Lettre à Simone du 28/08/1928
 
 

" Quelle ardeur de vie dans vos deux lettres! Vous me faites presque peur, la peur qu'on a devant une belle auto lancée à pleine vitesse en imaginant un instant ce qui arriverait si le moindre boulon venait à lâcher. Je comprends bien cette joie totale d'exister, bien que je ne l'éprouve jamais que passagèrement; très vite je vois le but de cette course, cela n'enlève pas pour moi leur prix aux choses, cela m'empêche de m'y abandonner complètement : que sert à l'homme de gagner l'univers ?... C'est toujours cela qui revient. Mais ne croyez pas que je veuille maintenant diminuer votre bonheur, j'y prends au contraire une part si grande qu'après avoir lu votre lettre je suis prise, moi aussi, par la douceur de la vie, même par un certain désir d'être plus activement heureuse que je ne suis, de donner, de recevoir, d'agir, d'aimer, de vivre."

 

Lettre à Simone du  28/09/1928

 

"Mais aujourd'hui je suis énervée à en pleurer, les choses que j'aime ne s'aiment point, et sous prétexte de principes moraux, j'ai entendu des choses qui me révoltent.
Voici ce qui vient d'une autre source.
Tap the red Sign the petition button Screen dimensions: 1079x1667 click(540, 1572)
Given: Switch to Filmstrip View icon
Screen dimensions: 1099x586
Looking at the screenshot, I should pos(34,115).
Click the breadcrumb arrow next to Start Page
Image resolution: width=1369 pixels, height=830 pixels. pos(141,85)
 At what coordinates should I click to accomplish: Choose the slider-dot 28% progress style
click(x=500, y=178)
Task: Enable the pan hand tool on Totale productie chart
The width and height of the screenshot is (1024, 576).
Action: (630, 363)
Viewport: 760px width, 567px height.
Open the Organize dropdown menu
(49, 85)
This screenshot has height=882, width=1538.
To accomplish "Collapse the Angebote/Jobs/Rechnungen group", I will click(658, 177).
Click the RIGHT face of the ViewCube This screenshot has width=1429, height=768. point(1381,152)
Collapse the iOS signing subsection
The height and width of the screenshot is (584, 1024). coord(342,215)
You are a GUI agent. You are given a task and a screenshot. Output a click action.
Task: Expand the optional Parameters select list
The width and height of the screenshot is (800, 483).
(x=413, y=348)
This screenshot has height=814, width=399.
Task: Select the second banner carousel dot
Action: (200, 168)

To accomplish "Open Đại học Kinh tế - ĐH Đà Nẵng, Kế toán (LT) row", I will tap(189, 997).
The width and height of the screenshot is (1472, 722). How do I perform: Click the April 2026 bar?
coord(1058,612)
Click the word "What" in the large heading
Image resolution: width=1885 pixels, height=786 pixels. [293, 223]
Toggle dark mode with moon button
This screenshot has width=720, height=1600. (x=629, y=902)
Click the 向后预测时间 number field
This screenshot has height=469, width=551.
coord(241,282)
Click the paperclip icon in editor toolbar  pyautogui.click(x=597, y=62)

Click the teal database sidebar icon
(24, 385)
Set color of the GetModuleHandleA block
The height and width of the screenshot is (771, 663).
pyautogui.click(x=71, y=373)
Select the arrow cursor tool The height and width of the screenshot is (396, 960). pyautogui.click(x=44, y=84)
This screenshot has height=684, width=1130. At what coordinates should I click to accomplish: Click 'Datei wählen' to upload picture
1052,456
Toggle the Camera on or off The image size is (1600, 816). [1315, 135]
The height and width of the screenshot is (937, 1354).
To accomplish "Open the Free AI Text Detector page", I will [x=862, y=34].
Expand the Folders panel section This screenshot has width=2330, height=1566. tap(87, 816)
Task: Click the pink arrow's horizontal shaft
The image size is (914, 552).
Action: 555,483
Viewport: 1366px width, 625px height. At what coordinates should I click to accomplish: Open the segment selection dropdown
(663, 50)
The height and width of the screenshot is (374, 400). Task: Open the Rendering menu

Depuis deux jours, que je discute avec obstination, Maman a paru changer légèrement d'état d'esprit, elle m'a dit comme dernière réponse qu'elle me laisserait peut-être aller à ce tennis quand elle saurait exactement sa composition et pourrait prendre des informations sur les jeunes gens qui doivent y venir. J'ai offert ironiquement de signer avant d'accepter un papier par lequel je m'engagerais à n'épouser jamais, ni Merleau-Ponty, ni son ami, ni le troisième garçon choisi, cela n'a pas calmé Maman."